Dzisiejszy dzień był bardzo stresujący. Jak to zwykle czwartek. Na lekcji eliksirów magister Severus Snape zarzuciła mi, że to jaki dostałam mundurek jest tylko i wyłącznie moją winą. Może zabrzmi to dziwnie, ale dałabym sobie włosy uciąć, że te babsztyle dopisały mi iksy na liście. Zamówiłam sobie, chcąc nie chcąc bluzki w rozmiarach L, a dostałam bluzki w rozmiarach XXL. Pomyślmy logicznie; czy ja wyglądam na osobę która zamówiłaby sobie ubranie w rozmiarze XXL? Kurna fa, pytanie retoryczne.... mam rację, nie?
Po czterech godzinach wdzięcznie oznajmiłam mojej koleżance.... "Jeszcze tylko cztery godziny" (razem osiem jakby kto nie wiedział....). Na lekcji muzyki graliśmy kolędę na dzwonkach.... szczyt ambicji.
Odziwo lekcja informatyki była wyjątkowo wdzięczna. Podobno niewiele mi brakuje do piątki na półrocze (żal). Następnie była lekcja czarnej magii (czytaj chemii) i nieszczęsny, trudny jak.... nie wiem co sprawdzian, który całe szczęście można będzie poprawiać. Musiałam go napisać sama, bo Kitket nie przyszedł do szkoły. Nie przyszedł, bo sprzątał korytarz.... czy jakoś tak. Na końcu była lekcja języka niemieckiego, który stał się moją zmorą.

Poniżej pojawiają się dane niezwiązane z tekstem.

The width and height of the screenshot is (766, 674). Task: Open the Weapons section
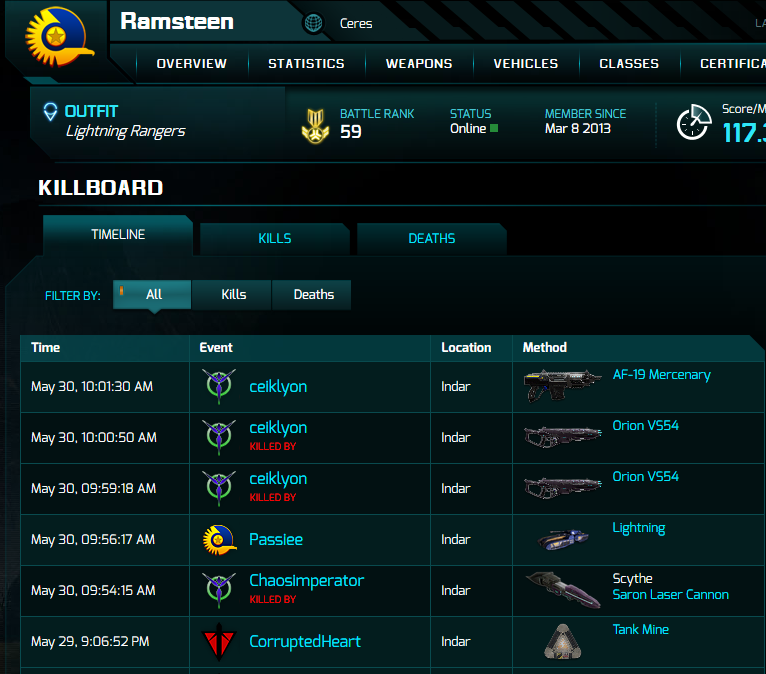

Po lekcjach tradycyjnie dwadzieścia minut drogi w temperaturze ojojoj z rękawiczkami bez palców, skrzypcami i zimną czapką, na chór gdzie wszyscy mieli przemarzniętę głosy. Śpiewało się gorzej niż u mnie w klasie na lekcji muzyki.
Spóźniłam się na lekcję skrzypiec, ale tak czy siak po chwili wróciłam do domu, bo trzepnęła mi struna G, a takowej w zapasie pan Szczygieł nie posiadał, bo struna G pada raz na 1000 przypadków.... albo i rzadziej. Na pociesznie dostałam strunę E. XD
Jutro jest piątek, to sobie trochę odpocznę. I mam nadzieję, że dostanę 5 z tego sprawdzianu z historii, a Brus mnie nie ścignie o ćwiczeniówkę.